So ok.. here are the bands, singers, performers,labels, promoters that made this year even better than the last. ladies and gentle beings here in no particular order are this years Wonderful Ones.

Part One HERE

The NBT Visual Page can be seen HERE
Frequency Theatre
The electro pop buzz of Mr Nate Butler. the zing of a full band but the soul of a tech wizz, the frenzy of a friday night dance floor and the danger of a jump into the unkown.

Nate Butler in his own words:

2010. The year with the cool numbers. For instance – October 10, 2010. All over downtown Chicago were banners with 10.10.10. advertising for the Chicago marathon. For Frequency Theater numbers had a lot to do with our triumphs and our tragedies.

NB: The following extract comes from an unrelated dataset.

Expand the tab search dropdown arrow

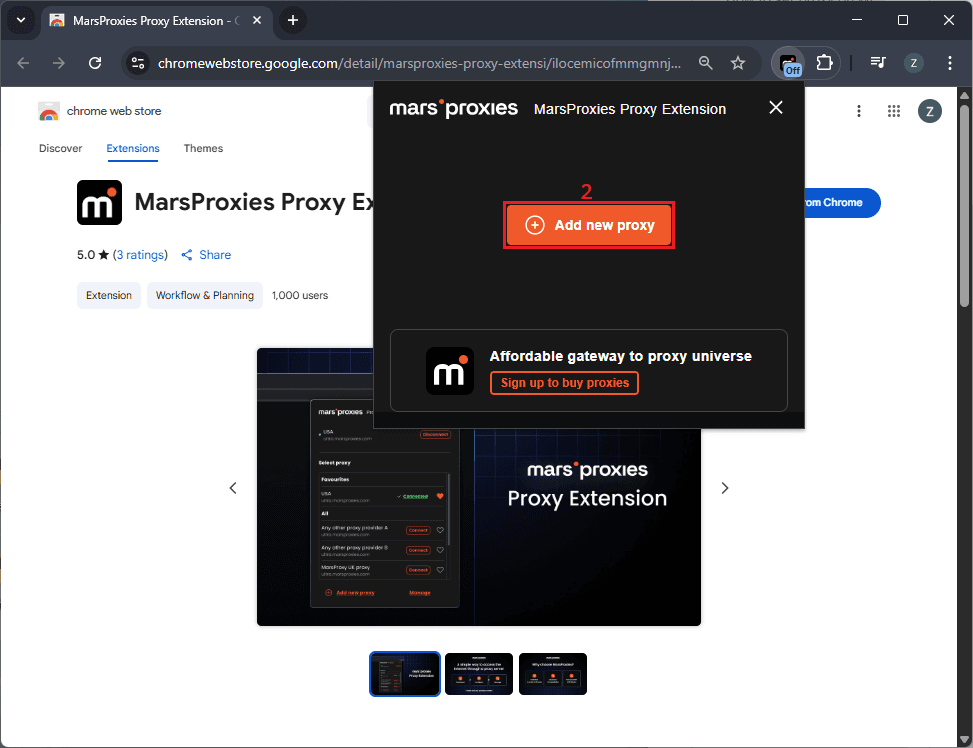click(x=21, y=20)
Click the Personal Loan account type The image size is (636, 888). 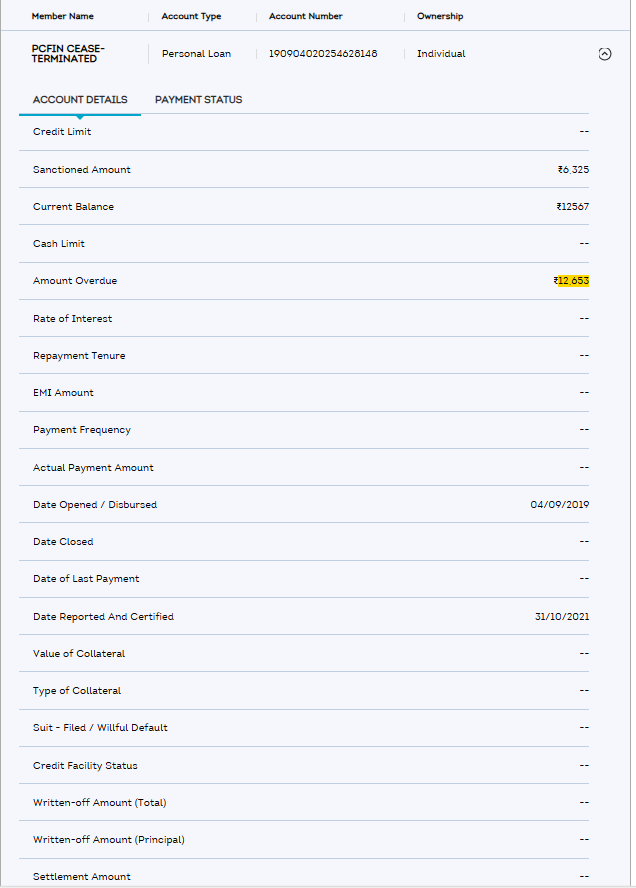click(196, 54)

In the triumph column: we played 32 shows this past year, while working 40+ hours a week, and with every member of the band working on music outside of the band as well. It’s not as many shows as I had hoped for – but certainly nothing to laugh at.
In the tragedy column: in ways that I can measure – our fan base has barely grown, and the band is a bit in the hole. We, along with most other independent musicians are scratching our heads and wondering how in the world we are going to ever make money at this.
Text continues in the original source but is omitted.